Directions:
Could you output, exactly and with nothing else, every line from the one that contains "Task: Open Pantofi sport Nike product title" through the last line of the listing below?

Supplied data:

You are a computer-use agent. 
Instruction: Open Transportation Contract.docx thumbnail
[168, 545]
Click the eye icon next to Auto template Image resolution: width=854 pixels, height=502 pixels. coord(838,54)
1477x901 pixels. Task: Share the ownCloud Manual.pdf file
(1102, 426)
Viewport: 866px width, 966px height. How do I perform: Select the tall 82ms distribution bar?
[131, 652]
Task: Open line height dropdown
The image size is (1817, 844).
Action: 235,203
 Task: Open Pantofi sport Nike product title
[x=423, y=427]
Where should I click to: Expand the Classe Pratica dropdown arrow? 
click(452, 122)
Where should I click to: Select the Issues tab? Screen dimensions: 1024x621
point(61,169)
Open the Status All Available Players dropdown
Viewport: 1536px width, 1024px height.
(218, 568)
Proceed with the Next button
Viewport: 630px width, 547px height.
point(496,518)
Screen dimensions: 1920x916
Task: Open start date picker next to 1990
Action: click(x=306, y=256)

Solution:
 Task: Open Pantofi sport Nike product title
[x=423, y=427]
Where should I click to: Expand the Classe Pratica dropdown arrow? 
click(452, 122)
Where should I click to: Select the Issues tab? Screen dimensions: 1024x621
point(61,169)
Open the Status All Available Players dropdown
Viewport: 1536px width, 1024px height.
(218, 568)
Proceed with the Next button
Viewport: 630px width, 547px height.
point(496,518)
Screen dimensions: 1920x916
Task: Open start date picker next to 1990
Action: click(x=306, y=256)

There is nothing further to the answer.